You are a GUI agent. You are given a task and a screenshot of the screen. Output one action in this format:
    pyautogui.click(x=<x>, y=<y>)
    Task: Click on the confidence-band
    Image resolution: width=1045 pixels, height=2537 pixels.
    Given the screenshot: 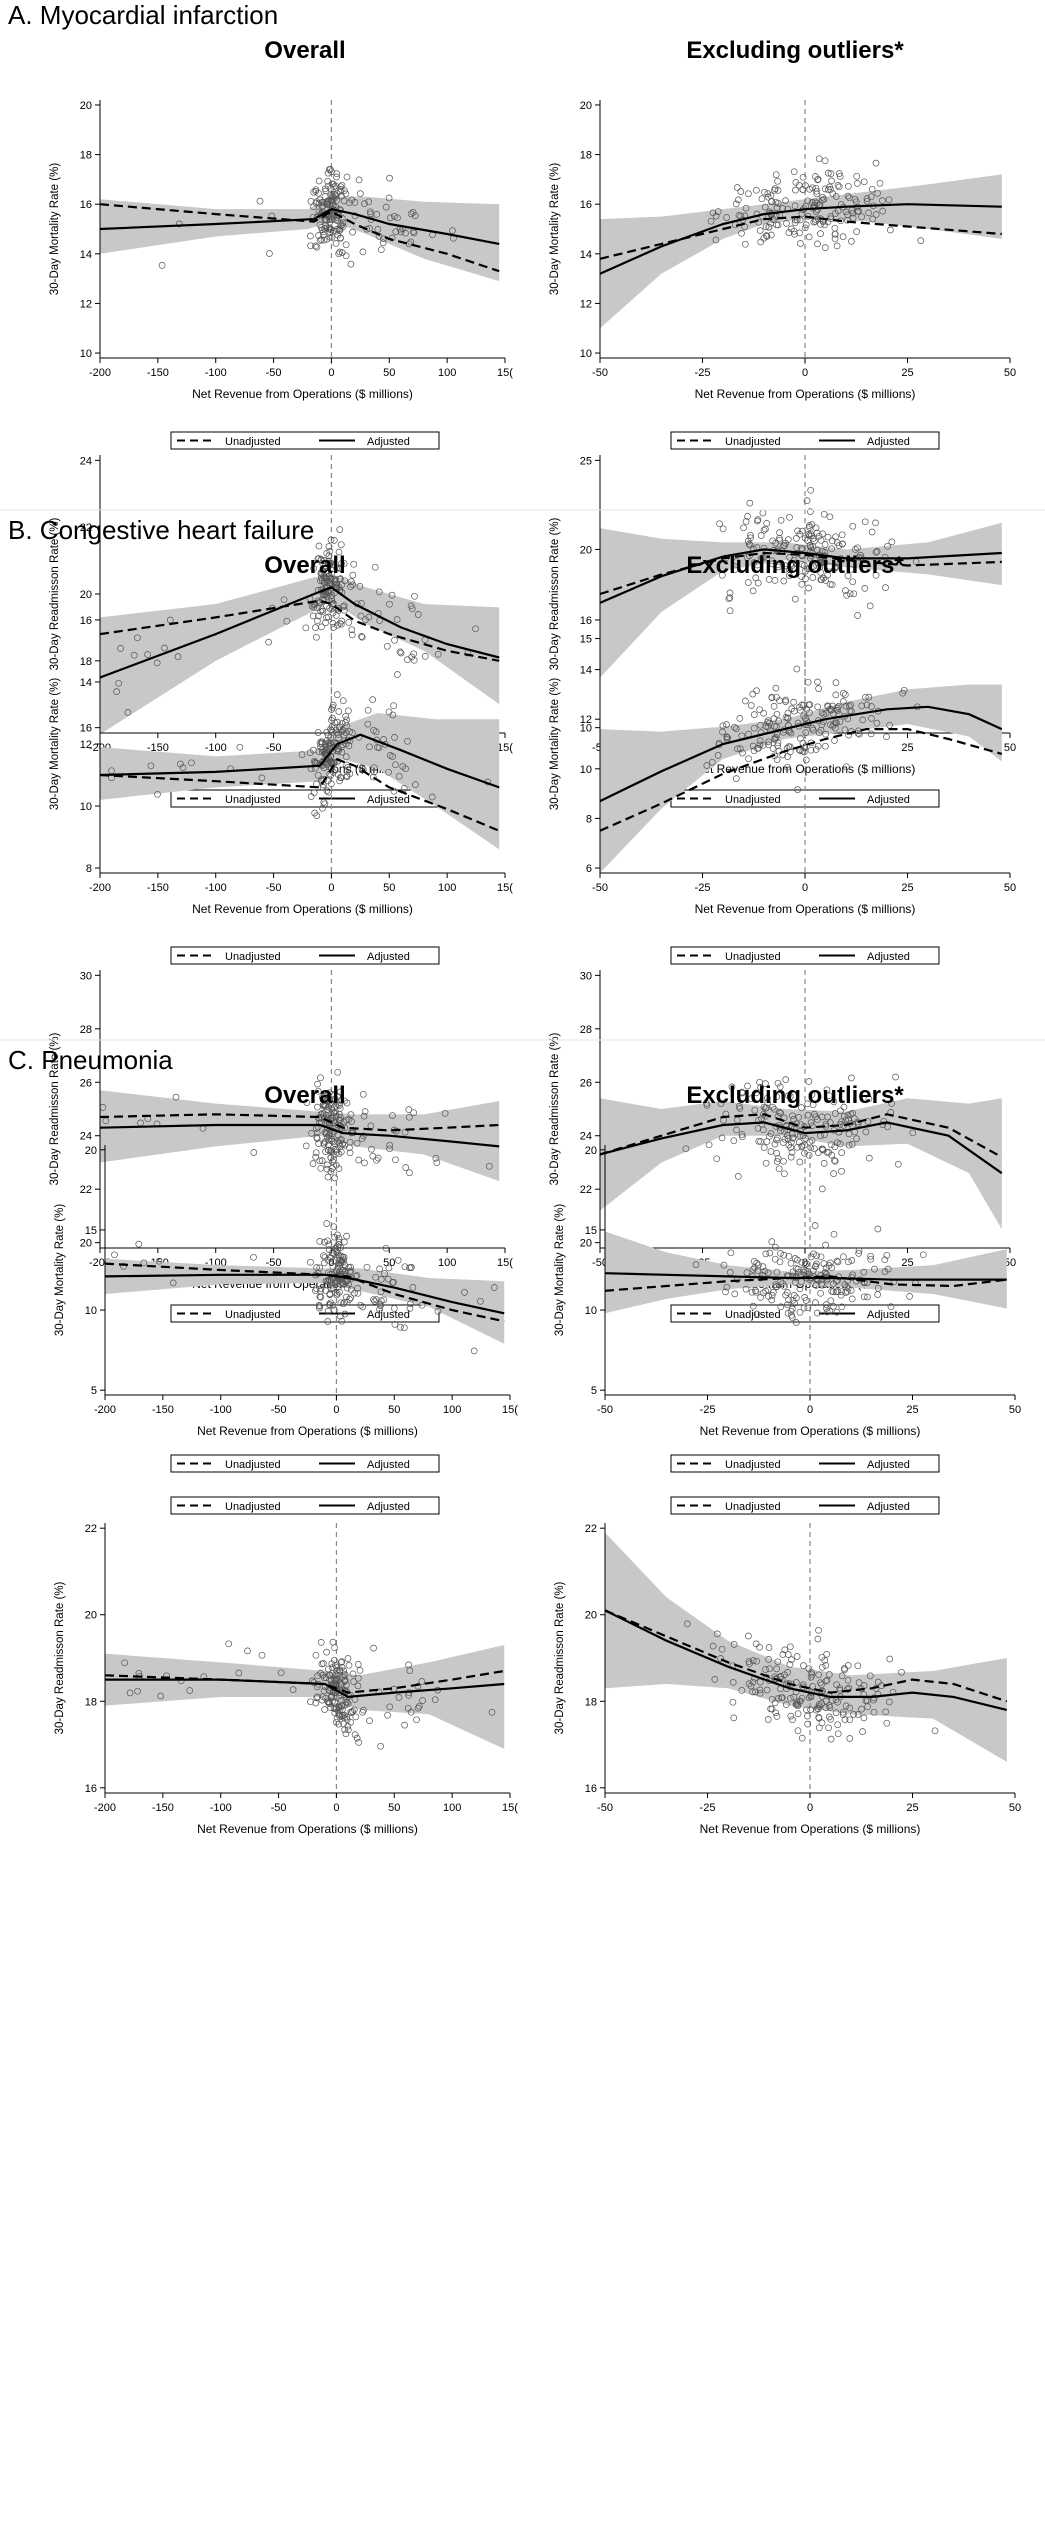 What is the action you would take?
    pyautogui.click(x=801, y=600)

WHAT YOU SHOULD DO:
Starting at the beginning of the items and ending at the line that contains "Image resolution: width=1045", write those lines out again, swapping "confidence-band" for "trend-line" and keeping everything else the same.

RESPONSE FOR THIS EXERCISE:
You are a GUI agent. You are given a task and a screenshot of the screen. Output one action in this format:
    pyautogui.click(x=<x>, y=<y>)
    Task: Click on the trend-line
    Image resolution: width=1045 pixels, height=2537 pixels.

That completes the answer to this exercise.